**Required work:** Please reproduce the data below exactly, from the first line through the line containing "This screenshot has height=688, width=1368.", and leave every later line out.

══ Given records

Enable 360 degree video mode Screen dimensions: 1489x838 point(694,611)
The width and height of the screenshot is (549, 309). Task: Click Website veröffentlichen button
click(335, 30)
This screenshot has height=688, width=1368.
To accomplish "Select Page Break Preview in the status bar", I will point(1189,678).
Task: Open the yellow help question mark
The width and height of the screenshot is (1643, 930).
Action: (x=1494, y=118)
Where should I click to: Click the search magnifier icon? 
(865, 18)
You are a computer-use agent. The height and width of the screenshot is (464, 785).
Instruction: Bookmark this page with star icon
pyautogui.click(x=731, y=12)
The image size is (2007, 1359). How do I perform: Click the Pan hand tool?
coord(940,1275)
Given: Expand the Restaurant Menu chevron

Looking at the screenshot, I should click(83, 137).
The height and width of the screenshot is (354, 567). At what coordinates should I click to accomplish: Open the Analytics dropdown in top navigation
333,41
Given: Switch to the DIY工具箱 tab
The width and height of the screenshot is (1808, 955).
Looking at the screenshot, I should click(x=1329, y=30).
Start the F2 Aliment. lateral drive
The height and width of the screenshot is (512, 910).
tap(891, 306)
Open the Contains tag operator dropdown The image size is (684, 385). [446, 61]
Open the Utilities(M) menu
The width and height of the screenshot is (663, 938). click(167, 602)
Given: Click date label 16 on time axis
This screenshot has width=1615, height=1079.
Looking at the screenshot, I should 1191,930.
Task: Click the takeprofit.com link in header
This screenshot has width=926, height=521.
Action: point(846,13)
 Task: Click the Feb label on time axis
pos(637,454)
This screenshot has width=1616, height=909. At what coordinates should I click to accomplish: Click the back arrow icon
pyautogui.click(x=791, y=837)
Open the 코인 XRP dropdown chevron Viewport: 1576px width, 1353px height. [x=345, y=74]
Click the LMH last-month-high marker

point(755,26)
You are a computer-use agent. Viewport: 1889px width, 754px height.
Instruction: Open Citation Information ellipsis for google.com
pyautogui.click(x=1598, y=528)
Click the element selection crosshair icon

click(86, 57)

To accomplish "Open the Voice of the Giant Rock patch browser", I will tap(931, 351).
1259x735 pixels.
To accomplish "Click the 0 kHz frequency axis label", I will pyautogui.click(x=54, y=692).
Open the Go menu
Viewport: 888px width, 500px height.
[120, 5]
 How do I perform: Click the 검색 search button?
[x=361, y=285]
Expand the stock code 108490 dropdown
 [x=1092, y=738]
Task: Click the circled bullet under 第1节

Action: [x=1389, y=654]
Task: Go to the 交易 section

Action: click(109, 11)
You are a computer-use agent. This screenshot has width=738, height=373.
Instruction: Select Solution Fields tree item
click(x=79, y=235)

════

**Answer space:**
Enable 360 degree video mode Screen dimensions: 1489x838 point(694,611)
The width and height of the screenshot is (549, 309). Task: Click Website veröffentlichen button
click(335, 30)
This screenshot has height=688, width=1368.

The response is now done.